::: Records provided
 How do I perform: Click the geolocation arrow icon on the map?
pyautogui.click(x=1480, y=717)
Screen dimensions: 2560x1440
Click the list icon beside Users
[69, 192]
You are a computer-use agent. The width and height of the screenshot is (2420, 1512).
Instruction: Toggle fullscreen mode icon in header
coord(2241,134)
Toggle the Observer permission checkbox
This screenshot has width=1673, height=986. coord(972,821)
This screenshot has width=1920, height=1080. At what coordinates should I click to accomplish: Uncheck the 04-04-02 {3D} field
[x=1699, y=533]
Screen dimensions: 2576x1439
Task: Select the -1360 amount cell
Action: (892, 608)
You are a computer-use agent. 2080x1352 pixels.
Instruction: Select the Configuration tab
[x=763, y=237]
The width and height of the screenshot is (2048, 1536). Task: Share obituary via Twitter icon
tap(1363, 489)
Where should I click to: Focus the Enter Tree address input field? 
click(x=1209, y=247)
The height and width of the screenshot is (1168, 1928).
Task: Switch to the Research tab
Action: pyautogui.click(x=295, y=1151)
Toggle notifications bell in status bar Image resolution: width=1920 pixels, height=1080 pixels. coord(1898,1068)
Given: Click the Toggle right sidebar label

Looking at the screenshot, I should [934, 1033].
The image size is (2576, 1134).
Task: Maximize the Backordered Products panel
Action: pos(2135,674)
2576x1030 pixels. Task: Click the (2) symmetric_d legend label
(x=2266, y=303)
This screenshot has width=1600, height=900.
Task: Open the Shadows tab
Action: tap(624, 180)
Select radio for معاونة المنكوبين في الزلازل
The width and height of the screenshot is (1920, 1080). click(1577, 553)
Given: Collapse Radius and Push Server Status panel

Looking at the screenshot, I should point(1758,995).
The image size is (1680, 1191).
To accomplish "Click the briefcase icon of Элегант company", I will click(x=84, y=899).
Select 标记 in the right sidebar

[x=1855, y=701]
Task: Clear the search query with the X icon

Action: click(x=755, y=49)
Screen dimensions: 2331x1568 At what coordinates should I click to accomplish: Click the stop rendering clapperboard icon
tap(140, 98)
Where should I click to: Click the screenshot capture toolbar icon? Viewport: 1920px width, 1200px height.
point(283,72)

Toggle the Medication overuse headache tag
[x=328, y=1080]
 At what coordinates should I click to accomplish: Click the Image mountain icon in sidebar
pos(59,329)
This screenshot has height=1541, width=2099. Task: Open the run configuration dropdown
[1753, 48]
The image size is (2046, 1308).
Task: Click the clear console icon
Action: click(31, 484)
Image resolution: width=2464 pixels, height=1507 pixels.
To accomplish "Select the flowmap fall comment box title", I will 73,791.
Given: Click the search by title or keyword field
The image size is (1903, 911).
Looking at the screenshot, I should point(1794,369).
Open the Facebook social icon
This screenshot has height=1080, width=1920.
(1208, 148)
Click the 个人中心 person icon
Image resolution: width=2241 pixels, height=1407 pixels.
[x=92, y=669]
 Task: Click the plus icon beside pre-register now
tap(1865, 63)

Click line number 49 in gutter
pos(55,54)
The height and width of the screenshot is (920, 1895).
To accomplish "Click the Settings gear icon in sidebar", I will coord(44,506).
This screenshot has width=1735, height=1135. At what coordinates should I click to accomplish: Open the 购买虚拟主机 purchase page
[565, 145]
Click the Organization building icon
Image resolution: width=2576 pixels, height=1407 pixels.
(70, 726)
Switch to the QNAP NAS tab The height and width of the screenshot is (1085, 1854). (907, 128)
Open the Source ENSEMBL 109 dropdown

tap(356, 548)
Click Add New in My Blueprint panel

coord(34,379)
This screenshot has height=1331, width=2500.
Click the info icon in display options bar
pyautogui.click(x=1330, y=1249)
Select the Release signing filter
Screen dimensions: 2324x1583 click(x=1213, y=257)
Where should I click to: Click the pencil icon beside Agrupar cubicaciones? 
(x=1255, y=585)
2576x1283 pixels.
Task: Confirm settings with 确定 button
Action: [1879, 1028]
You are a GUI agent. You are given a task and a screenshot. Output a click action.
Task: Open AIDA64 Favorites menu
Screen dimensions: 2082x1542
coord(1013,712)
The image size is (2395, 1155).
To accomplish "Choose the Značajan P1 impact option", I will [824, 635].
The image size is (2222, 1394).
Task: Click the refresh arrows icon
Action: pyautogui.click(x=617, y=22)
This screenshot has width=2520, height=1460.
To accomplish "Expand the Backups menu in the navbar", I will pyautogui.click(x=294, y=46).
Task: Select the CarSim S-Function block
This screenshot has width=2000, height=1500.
::::::
• [Brief] The records above need to be written out once more, exactly.

• [Task result]
 How do I perform: Click the geolocation arrow icon on the map?
pyautogui.click(x=1480, y=717)
Screen dimensions: 2560x1440
Click the list icon beside Users
[69, 192]
You are a computer-use agent. The width and height of the screenshot is (2420, 1512).
Instruction: Toggle fullscreen mode icon in header
coord(2241,134)
Toggle the Observer permission checkbox
This screenshot has width=1673, height=986. coord(972,821)
This screenshot has width=1920, height=1080. At what coordinates should I click to accomplish: Uncheck the 04-04-02 {3D} field
[x=1699, y=533]
Screen dimensions: 2576x1439
Task: Select the -1360 amount cell
Action: (892, 608)
You are a computer-use agent. 2080x1352 pixels.
Instruction: Select the Configuration tab
[x=763, y=237]
The width and height of the screenshot is (2048, 1536). Task: Share obituary via Twitter icon
tap(1363, 489)
Where should I click to: Focus the Enter Tree address input field? 
click(x=1209, y=247)
The height and width of the screenshot is (1168, 1928).
Task: Switch to the Research tab
Action: pyautogui.click(x=295, y=1151)
Toggle notifications bell in status bar Image resolution: width=1920 pixels, height=1080 pixels. coord(1898,1068)
Given: Click the Toggle right sidebar label

Looking at the screenshot, I should [934, 1033].
The image size is (2576, 1134).
Task: Maximize the Backordered Products panel
Action: pos(2135,674)
2576x1030 pixels. Task: Click the (2) symmetric_d legend label
(x=2266, y=303)
This screenshot has width=1600, height=900.
Task: Open the Shadows tab
Action: tap(624, 180)
Select radio for معاونة المنكوبين في الزلازل
The width and height of the screenshot is (1920, 1080). click(1577, 553)
Given: Collapse Radius and Push Server Status panel

Looking at the screenshot, I should point(1758,995).
The image size is (1680, 1191).
To accomplish "Click the briefcase icon of Элегант company", I will click(x=84, y=899).
Select 标记 in the right sidebar

[x=1855, y=701]
Task: Clear the search query with the X icon

Action: click(x=755, y=49)
Screen dimensions: 2331x1568 At what coordinates should I click to accomplish: Click the stop rendering clapperboard icon
tap(140, 98)
Where should I click to: Click the screenshot capture toolbar icon? Viewport: 1920px width, 1200px height.
point(283,72)

Toggle the Medication overuse headache tag
[x=328, y=1080]
 At what coordinates should I click to accomplish: Click the Image mountain icon in sidebar
pos(59,329)
This screenshot has height=1541, width=2099. Task: Open the run configuration dropdown
[1753, 48]
The image size is (2046, 1308).
Task: Click the clear console icon
Action: click(31, 484)
Image resolution: width=2464 pixels, height=1507 pixels.
To accomplish "Select the flowmap fall comment box title", I will 73,791.
Given: Click the search by title or keyword field
The image size is (1903, 911).
Looking at the screenshot, I should point(1794,369).
Open the Facebook social icon
This screenshot has height=1080, width=1920.
(1208, 148)
Click the 个人中心 person icon
Image resolution: width=2241 pixels, height=1407 pixels.
[x=92, y=669]
 Task: Click the plus icon beside pre-register now
tap(1865, 63)

Click line number 49 in gutter
pos(55,54)
The height and width of the screenshot is (920, 1895).
To accomplish "Click the Settings gear icon in sidebar", I will coord(44,506).
This screenshot has width=1735, height=1135. At what coordinates should I click to accomplish: Open the 购买虚拟主机 purchase page
[565, 145]
Click the Organization building icon
Image resolution: width=2576 pixels, height=1407 pixels.
(70, 726)
Switch to the QNAP NAS tab The height and width of the screenshot is (1085, 1854). (907, 128)
Open the Source ENSEMBL 109 dropdown

tap(356, 548)
Click Add New in My Blueprint panel

coord(34,379)
This screenshot has height=1331, width=2500.
Click the info icon in display options bar
pyautogui.click(x=1330, y=1249)
Select the Release signing filter
Screen dimensions: 2324x1583 click(x=1213, y=257)
Where should I click to: Click the pencil icon beside Agrupar cubicaciones? 
(x=1255, y=585)
2576x1283 pixels.
Task: Confirm settings with 确定 button
Action: [1879, 1028]
You are a GUI agent. You are given a task and a screenshot. Output a click action.
Task: Open AIDA64 Favorites menu
Screen dimensions: 2082x1542
coord(1013,712)
The image size is (2395, 1155).
To accomplish "Choose the Značajan P1 impact option", I will [824, 635].
The image size is (2222, 1394).
Task: Click the refresh arrows icon
Action: pyautogui.click(x=617, y=22)
This screenshot has width=2520, height=1460.
To accomplish "Expand the Backups menu in the navbar", I will pyautogui.click(x=294, y=46).
Task: Select the CarSim S-Function block
This screenshot has width=2000, height=1500.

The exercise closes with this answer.